**TASK:**
Given the material below, return only the lines starting at the line with "Open Muhamad Hanung's profile link" and ending at the line with "Given: Select payline 16 marker on right", exactly as they appear.

*****

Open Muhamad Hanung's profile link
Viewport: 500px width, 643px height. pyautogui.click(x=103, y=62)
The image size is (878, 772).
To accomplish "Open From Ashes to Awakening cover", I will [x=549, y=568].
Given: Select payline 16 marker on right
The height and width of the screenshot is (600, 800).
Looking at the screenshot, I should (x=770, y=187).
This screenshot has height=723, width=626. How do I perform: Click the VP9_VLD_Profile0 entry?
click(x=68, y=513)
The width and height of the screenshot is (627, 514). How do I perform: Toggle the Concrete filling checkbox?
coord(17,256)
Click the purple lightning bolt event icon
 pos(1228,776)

*****

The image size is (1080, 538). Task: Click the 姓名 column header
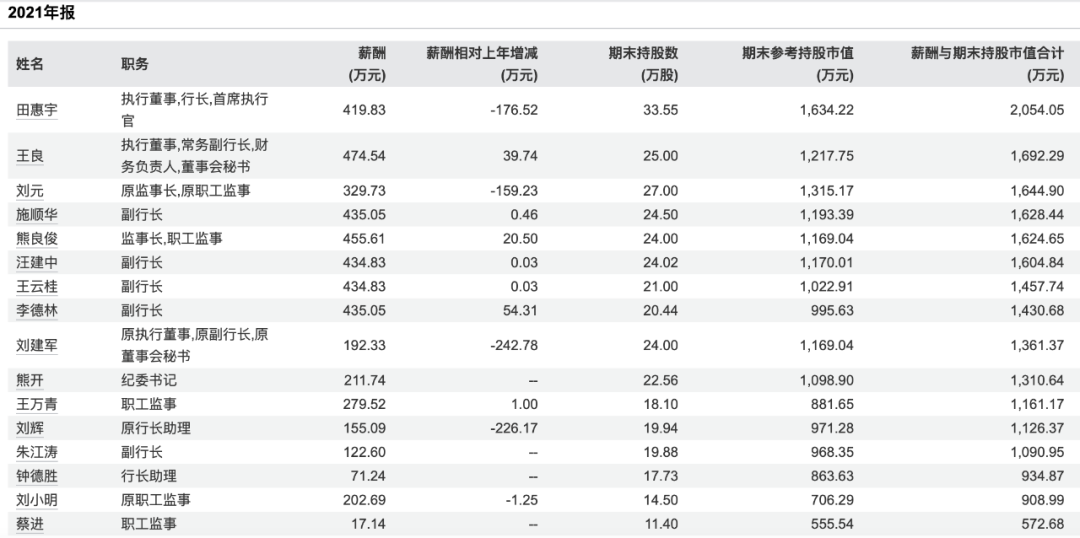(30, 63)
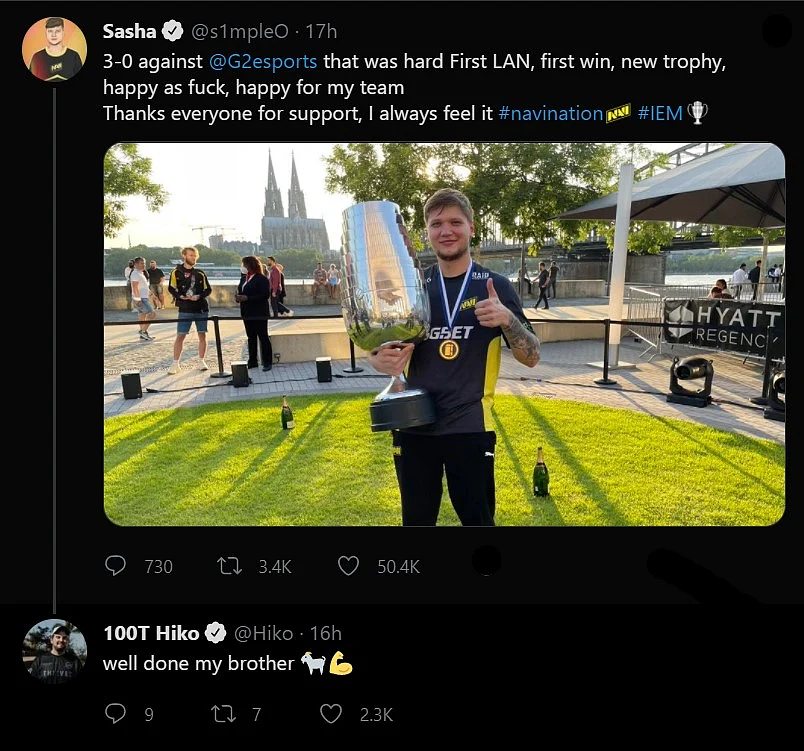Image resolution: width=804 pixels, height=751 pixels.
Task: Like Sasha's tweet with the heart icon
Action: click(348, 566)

*****

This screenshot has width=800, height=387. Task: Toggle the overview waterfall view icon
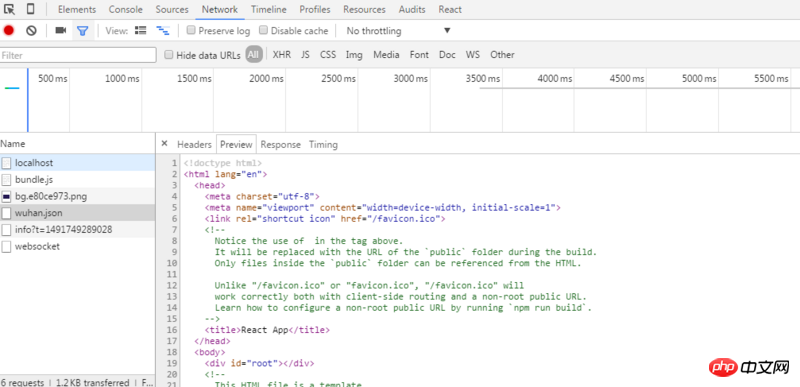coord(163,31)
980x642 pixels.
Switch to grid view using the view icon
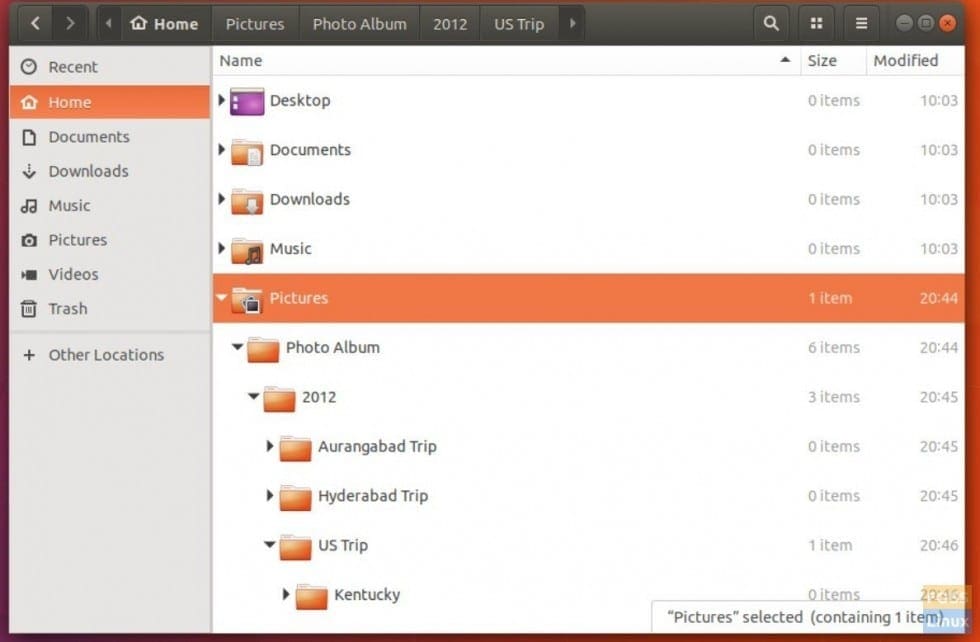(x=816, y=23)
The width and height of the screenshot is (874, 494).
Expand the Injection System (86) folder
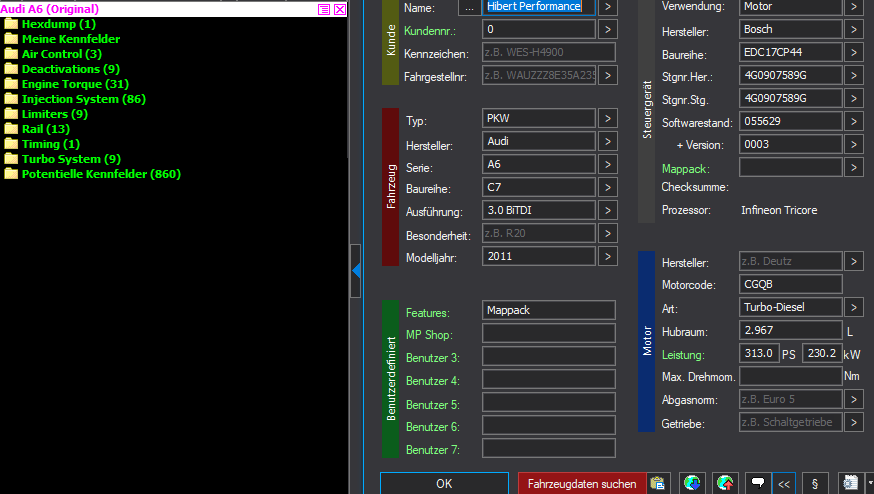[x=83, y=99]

*****

**YOUR SOLUTION:**
Open Muhamad Hanung's profile link
Viewport: 500px width, 643px height. pyautogui.click(x=103, y=62)
The image size is (878, 772).
To accomplish "Open From Ashes to Awakening cover", I will [x=549, y=568].
Given: Select payline 16 marker on right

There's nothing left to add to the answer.